* TASK PROMPT *
Scan the records below and report how many lines include the string "agent"; the number alone will do.

* EXERCISE INPUT *
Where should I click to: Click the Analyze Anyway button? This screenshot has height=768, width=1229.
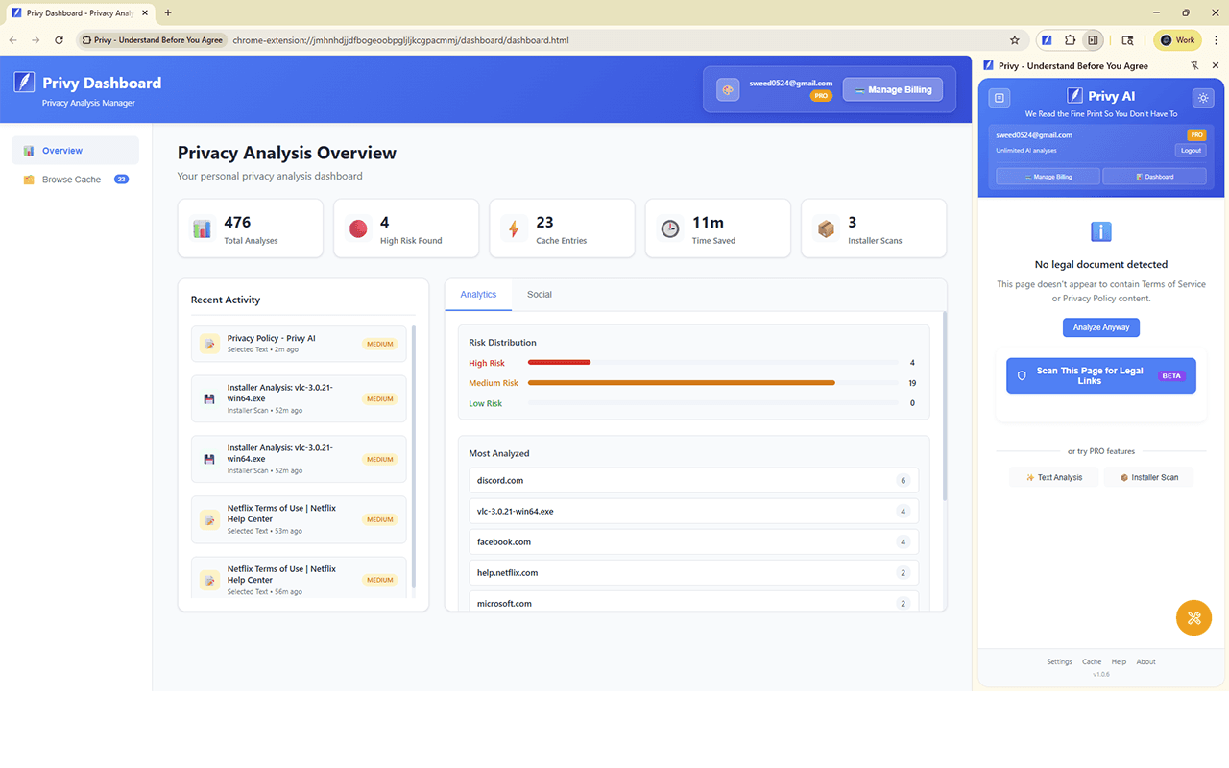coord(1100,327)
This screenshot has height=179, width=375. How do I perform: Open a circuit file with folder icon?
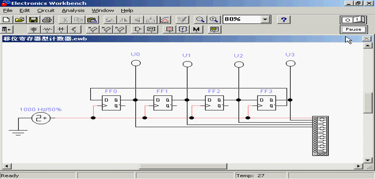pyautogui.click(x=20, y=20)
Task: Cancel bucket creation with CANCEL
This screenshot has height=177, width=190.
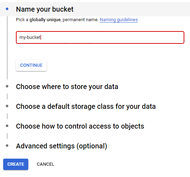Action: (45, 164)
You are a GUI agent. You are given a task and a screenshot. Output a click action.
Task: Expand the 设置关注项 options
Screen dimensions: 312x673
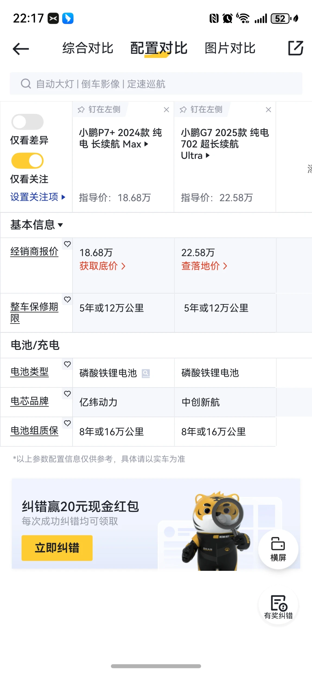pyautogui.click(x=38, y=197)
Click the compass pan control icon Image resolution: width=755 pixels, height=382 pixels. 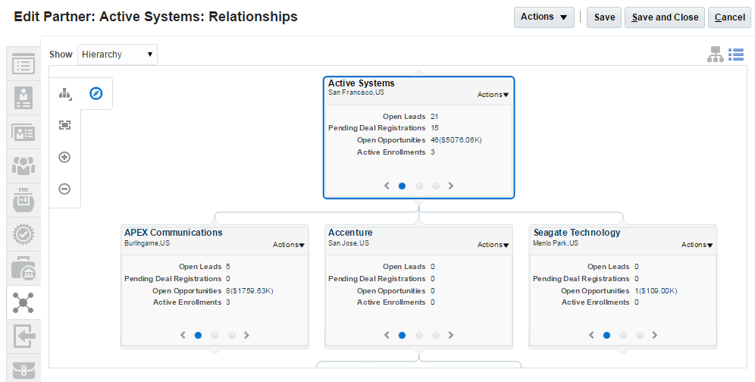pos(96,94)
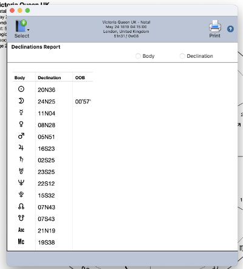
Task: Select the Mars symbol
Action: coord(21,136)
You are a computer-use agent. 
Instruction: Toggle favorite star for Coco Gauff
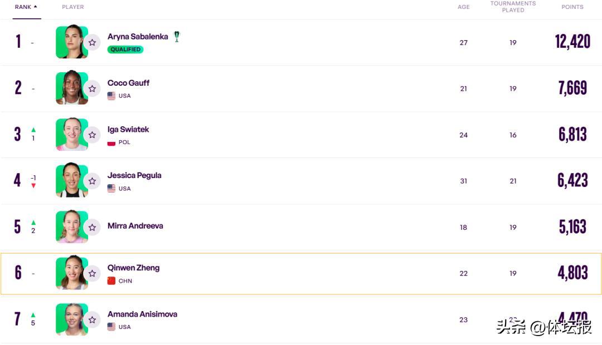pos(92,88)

* RESPONSE BELOW *
2